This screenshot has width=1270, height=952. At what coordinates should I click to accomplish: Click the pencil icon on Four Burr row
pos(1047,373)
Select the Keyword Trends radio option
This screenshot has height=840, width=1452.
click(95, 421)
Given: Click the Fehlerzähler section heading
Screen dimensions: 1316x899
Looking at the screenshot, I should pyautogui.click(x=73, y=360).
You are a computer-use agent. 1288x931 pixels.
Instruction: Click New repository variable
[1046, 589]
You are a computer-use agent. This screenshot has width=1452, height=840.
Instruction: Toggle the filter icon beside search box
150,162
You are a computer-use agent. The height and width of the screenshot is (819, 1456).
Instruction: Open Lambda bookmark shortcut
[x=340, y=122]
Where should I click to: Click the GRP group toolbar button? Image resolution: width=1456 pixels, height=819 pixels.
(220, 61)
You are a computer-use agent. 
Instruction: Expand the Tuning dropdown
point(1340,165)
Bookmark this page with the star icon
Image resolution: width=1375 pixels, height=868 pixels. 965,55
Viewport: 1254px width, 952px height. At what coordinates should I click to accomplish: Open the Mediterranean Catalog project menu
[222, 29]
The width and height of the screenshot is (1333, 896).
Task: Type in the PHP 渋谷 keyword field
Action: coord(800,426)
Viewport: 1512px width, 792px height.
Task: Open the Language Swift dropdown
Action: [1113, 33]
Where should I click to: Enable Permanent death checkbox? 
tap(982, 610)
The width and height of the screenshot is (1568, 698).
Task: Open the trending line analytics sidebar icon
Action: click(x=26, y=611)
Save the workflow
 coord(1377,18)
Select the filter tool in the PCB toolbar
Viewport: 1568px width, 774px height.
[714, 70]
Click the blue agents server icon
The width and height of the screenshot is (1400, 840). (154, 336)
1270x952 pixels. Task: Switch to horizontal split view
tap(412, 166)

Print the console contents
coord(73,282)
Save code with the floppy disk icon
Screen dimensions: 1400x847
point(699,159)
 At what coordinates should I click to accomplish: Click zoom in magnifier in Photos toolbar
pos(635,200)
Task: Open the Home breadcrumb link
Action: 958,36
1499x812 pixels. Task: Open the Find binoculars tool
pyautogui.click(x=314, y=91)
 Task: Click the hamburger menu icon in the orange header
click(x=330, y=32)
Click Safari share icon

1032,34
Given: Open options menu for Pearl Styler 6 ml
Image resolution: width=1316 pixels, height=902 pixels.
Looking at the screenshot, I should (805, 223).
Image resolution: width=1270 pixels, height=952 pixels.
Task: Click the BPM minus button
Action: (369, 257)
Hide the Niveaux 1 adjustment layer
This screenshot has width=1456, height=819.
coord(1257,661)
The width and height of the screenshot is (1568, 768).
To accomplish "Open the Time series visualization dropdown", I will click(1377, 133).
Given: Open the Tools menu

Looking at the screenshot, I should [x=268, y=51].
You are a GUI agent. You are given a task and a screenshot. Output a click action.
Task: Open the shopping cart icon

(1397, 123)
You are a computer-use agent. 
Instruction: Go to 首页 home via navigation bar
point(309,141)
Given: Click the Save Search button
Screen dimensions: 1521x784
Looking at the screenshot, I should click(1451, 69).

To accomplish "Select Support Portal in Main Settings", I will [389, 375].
• • • • •
Work required
Write out all the records above again, exactly as they stand.

Answer area
This screenshot has width=1270, height=952. At what coordinates should I click to accomplish: Click the pencil icon on Four Burr row
pos(1047,373)
Select the Keyword Trends radio option
This screenshot has height=840, width=1452.
click(95, 421)
Given: Click the Fehlerzähler section heading
Screen dimensions: 1316x899
Looking at the screenshot, I should pyautogui.click(x=73, y=360).
You are a computer-use agent. 1288x931 pixels.
Instruction: Click New repository variable
[1046, 589]
You are a computer-use agent. This screenshot has width=1452, height=840.
Instruction: Toggle the filter icon beside search box
150,162
You are a computer-use agent. The height and width of the screenshot is (819, 1456).
Instruction: Open Lambda bookmark shortcut
[x=340, y=122]
Where should I click to: Click the GRP group toolbar button? Image resolution: width=1456 pixels, height=819 pixels.
(220, 61)
You are a computer-use agent. 
Instruction: Expand the Tuning dropdown
point(1340,165)
Bookmark this page with the star icon
Image resolution: width=1375 pixels, height=868 pixels. 965,55
Viewport: 1254px width, 952px height. At what coordinates should I click to accomplish: Open the Mediterranean Catalog project menu
[222, 29]
The width and height of the screenshot is (1333, 896).
Task: Type in the PHP 渋谷 keyword field
Action: coord(800,426)
Viewport: 1512px width, 792px height.
Task: Open the Language Swift dropdown
Action: [1113, 33]
Where should I click to: Enable Permanent death checkbox? 
tap(982, 610)
The width and height of the screenshot is (1568, 698).
Task: Open the trending line analytics sidebar icon
Action: click(x=26, y=611)
Save the workflow
 coord(1377,18)
Select the filter tool in the PCB toolbar
Viewport: 1568px width, 774px height.
[714, 70]
Click the blue agents server icon
The width and height of the screenshot is (1400, 840). (154, 336)
1270x952 pixels. Task: Switch to horizontal split view
tap(412, 166)

Print the console contents
coord(73,282)
Save code with the floppy disk icon
Screen dimensions: 1400x847
point(699,159)
 At what coordinates should I click to accomplish: Click zoom in magnifier in Photos toolbar
pos(635,200)
Task: Open the Home breadcrumb link
Action: 958,36
1499x812 pixels. Task: Open the Find binoculars tool
pyautogui.click(x=314, y=91)
 Task: Click the hamburger menu icon in the orange header
click(x=330, y=32)
Click Safari share icon

1032,34
Given: Open options menu for Pearl Styler 6 ml
Image resolution: width=1316 pixels, height=902 pixels.
Looking at the screenshot, I should (805, 223).
Image resolution: width=1270 pixels, height=952 pixels.
Task: Click the BPM minus button
Action: (369, 257)
Hide the Niveaux 1 adjustment layer
This screenshot has width=1456, height=819.
coord(1257,661)
The width and height of the screenshot is (1568, 768).
To accomplish "Open the Time series visualization dropdown", I will click(1377, 133).
Given: Open the Tools menu

Looking at the screenshot, I should [x=268, y=51].
You are a GUI agent. You are given a task and a screenshot. Output a click action.
Task: Open the shopping cart icon

(1397, 123)
You are a computer-use agent. 
Instruction: Go to 首页 home via navigation bar
point(309,141)
Given: Click the Save Search button
Screen dimensions: 1521x784
Looking at the screenshot, I should click(1451, 69).

To accomplish "Select Support Portal in Main Settings", I will [389, 375].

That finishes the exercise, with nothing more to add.